Monday, Sep. 13, 1976

Divorced. Diana Rigg, 37, sultry, auburn-haired British actress of television's The Avengers, Broadway and London's West End; and Israeli Artist Menachem Gueffen, 45; after a two-year separation; in London.

Died. Paul F. Lazarsfeld, 75, founder and longtime director of the Bureau of Applied Social Research at Columbia University and past president of the American Sociological Association; of cancer; in Manhattan. Lazarsfeld got his Ph.D. in mathematics from the University of Vienna, and when he came to the U.S. in 1933, devoted himself to applying that discipline to sociology, psychology and market research.
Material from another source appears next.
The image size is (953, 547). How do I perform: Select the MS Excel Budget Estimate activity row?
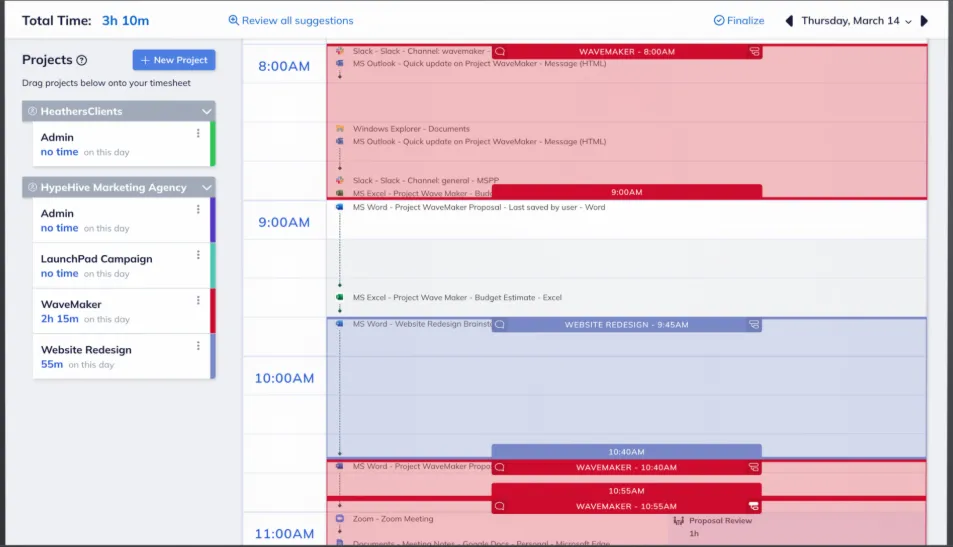tap(457, 298)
A pioneer in researching the effects of mass communication, he systematically studied, along with Frank Stanton, later president of CBS, the radio-listening habits of Americans in the '30s and '40s. Modern voter-projection methods grew out of his original studies of election behavior. For 29 years a professor at Columbia, Lazarsfeld was a lively and influential teacher who molded many of today's leading sociologists.

Died. Benjamin M. McKelway, 80, editor of the Washington Star (1946-63); of kidney failure; in Washington, D.C. A soft-spoken North Carolinian, McKelway joined the Star as a reporter in 1921. As its editor he was a champion of civil rights, including the right of District of Columbia residents to vote. In 1957 he became the first non-publisher to be elected president of the Associated Press.
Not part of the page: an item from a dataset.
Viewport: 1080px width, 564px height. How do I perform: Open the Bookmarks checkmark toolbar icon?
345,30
Died. Mark Vishniak, 93, author and TIME'S longtime Sovietologist (1946-58); in Manhattan. A law professor hi Moscow, Vishniak was five times arrested by Czar Nicholas II as an ardent Socialist Revolutionary. In 1917 he helped draw up the electoral laws for the provisional government headed by Alexander Kerensky and, as Vishniak later wrote, served in "the only freely elected Parliament in the history of Russia," which lasted just twelve hours before it was dissolved by Lenin. Escaping from the Bolsheviks, Vishniak fled to Paris and, after the beginning of World War II, to the U.S. In the course of his long career, Vishniak published 22 books and numerous articles in Russian, French and English.

Died. Luther A. Weigle, 95, dean of the Yale Divinity School (1928-49); in New Haven, Conn. He was chairman of the committee that wrote the Revised Standard Version of the Bible (1938-52), using new translations of ancient texts and updating the King James Version to modern usage ("mortify" became "put to death").